Before your pages can rank on Google, they must be discovered and indexed.
The first step to achieving this is known as crawling.
When crawling, Google (or search engines) will navigate to your pages through a link. A bot will grab all content on the page, identify links within the page, and follow them too. However, what many don’t know is that Google’s resources aren’t unlimited. To crawl all pages from everywhere in the world, Google needs to make some compromises and set a unique budget for every site based on several variables.
In today’s guide, we’re going to explore the seven factors that heavily influence your crawl budget and how, so you can be better prepared to identify and deal with them.
1. Faceted Navigation and Infinite Filtering Combinations
Faceted navigation (or faceted search) is an in-page navigation system that allows users to filter items.
When a user picks one of these options, the page will only display the items that match the parameters selected, making it easier for the consumer to find whatever they’re looking for.
This change is commonly made in two ways:
However, what actually interests us is how the URL reacts to this change.
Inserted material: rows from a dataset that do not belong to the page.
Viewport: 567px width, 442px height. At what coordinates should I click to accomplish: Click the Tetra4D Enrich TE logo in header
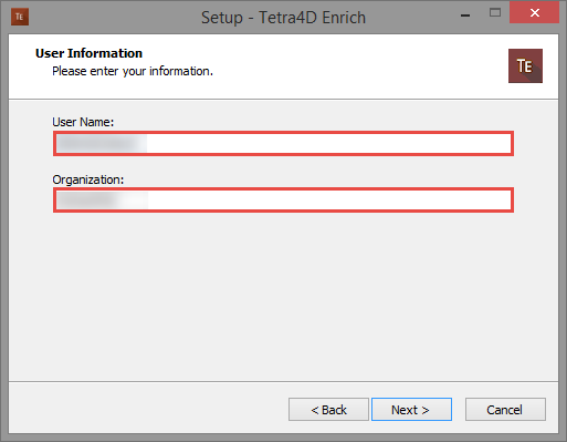pyautogui.click(x=525, y=66)
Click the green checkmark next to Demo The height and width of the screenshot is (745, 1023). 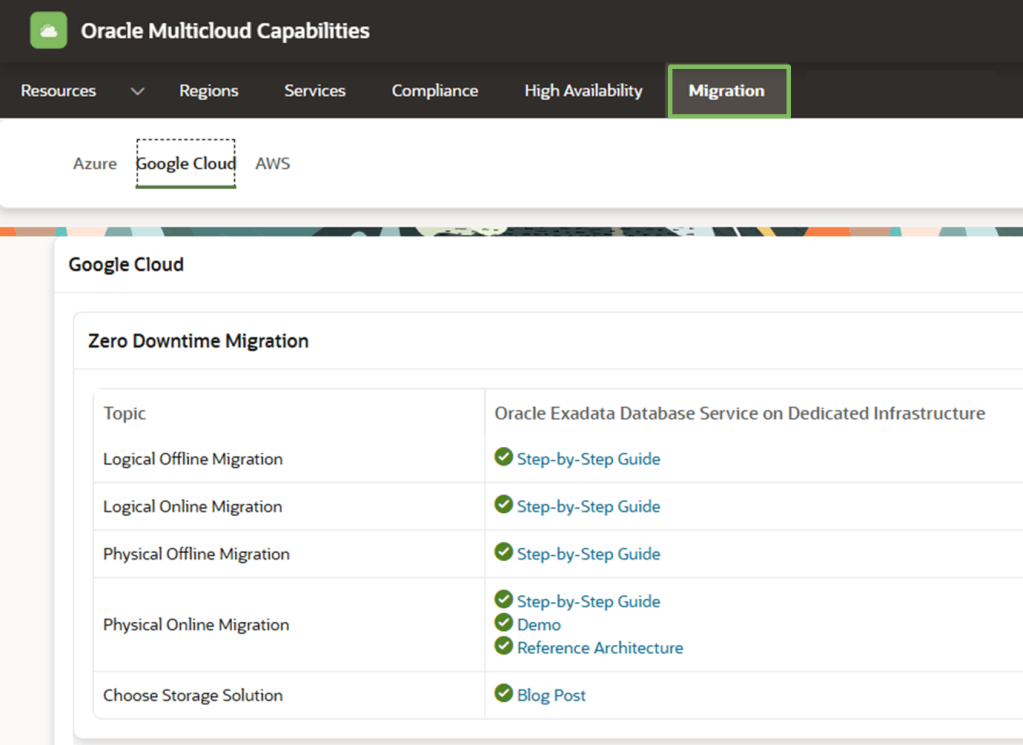coord(504,623)
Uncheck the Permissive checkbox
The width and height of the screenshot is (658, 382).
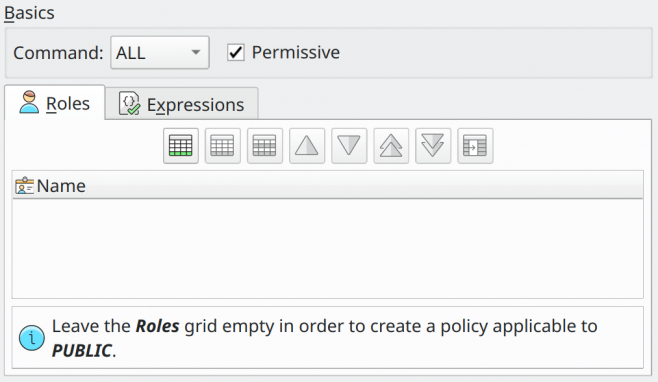click(x=236, y=52)
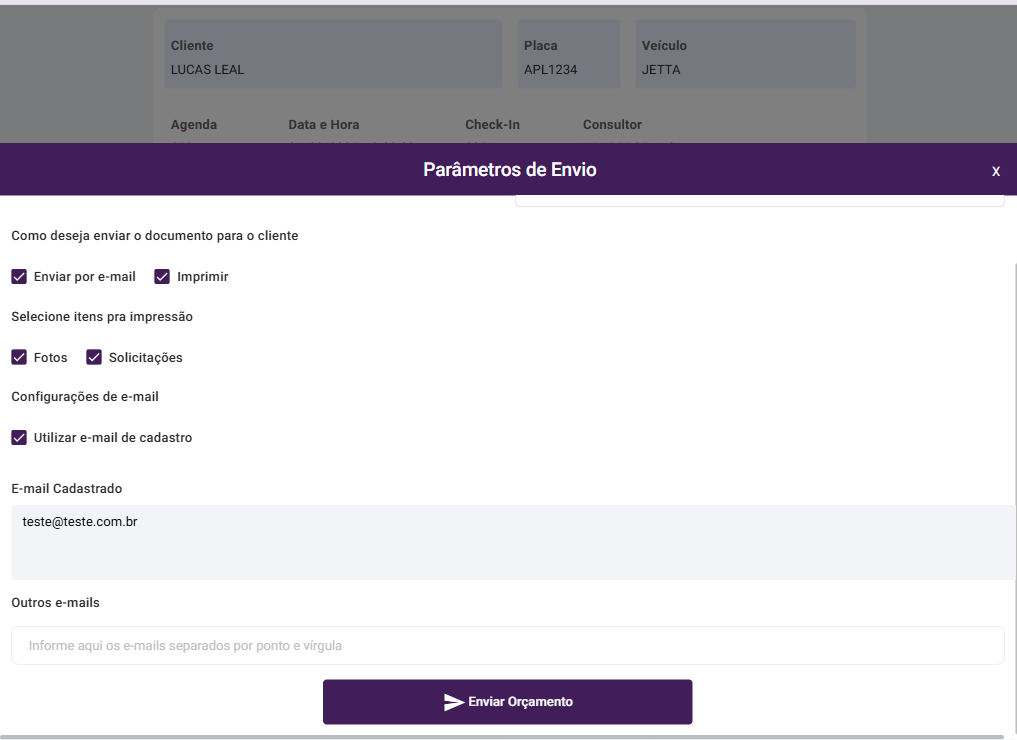Uncheck the Enviar por e-mail checkbox
This screenshot has height=740, width=1017.
(x=19, y=276)
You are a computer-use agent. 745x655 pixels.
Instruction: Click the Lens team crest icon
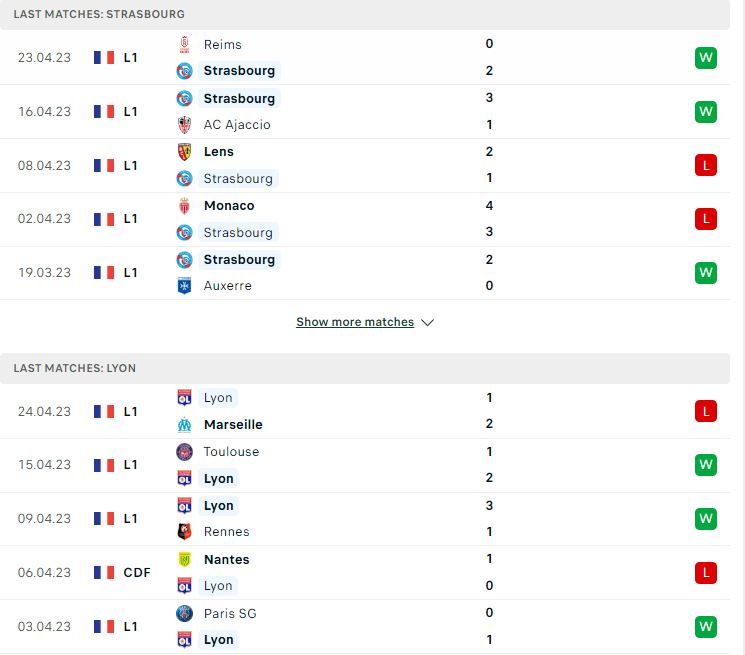[x=184, y=152]
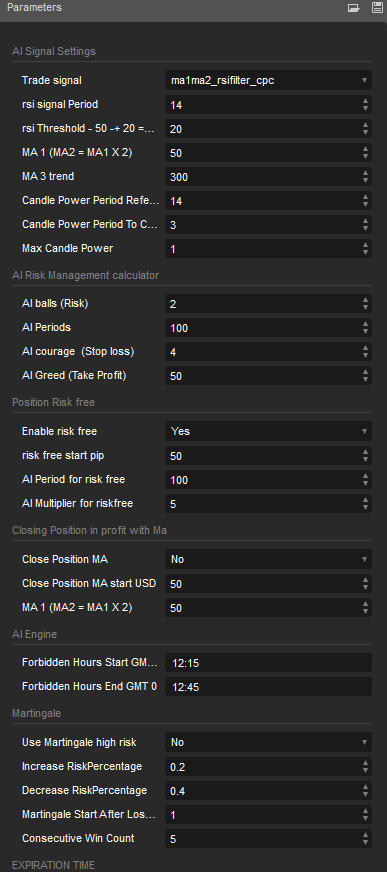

Because of the nature of faceted navigation, in most cases, it generates new URLs based on the facets picked by the user to accommodate for the changes. There are three common facet implementations:
- Applying new parameters at the end of the URL
- Adding a hash to the URL identifying the facets selected
- Generating a new static URL
In the example above, the URL looks as follows:
Let’s see what happens if we apply a few facets to it:
- Shop by > Men’s: https://www.zumiez.com/snow/snowboards.html?en_gender_styles=Men%27s
- Adding Brand > Burton: https://www.zumiez.com/snow/snowboards.html?brand=Burton&en_gender_styles=Men%27s
- Adding Shape > Directional: https://www.zumiez.com/snow/snowboards.html?brand=Burton&en_gender_styles=Men%27s&en_shape=Directional
As you can see, there’s a new URL variation for each facet we chose, which means there’s a new URL to be crawled by search engines.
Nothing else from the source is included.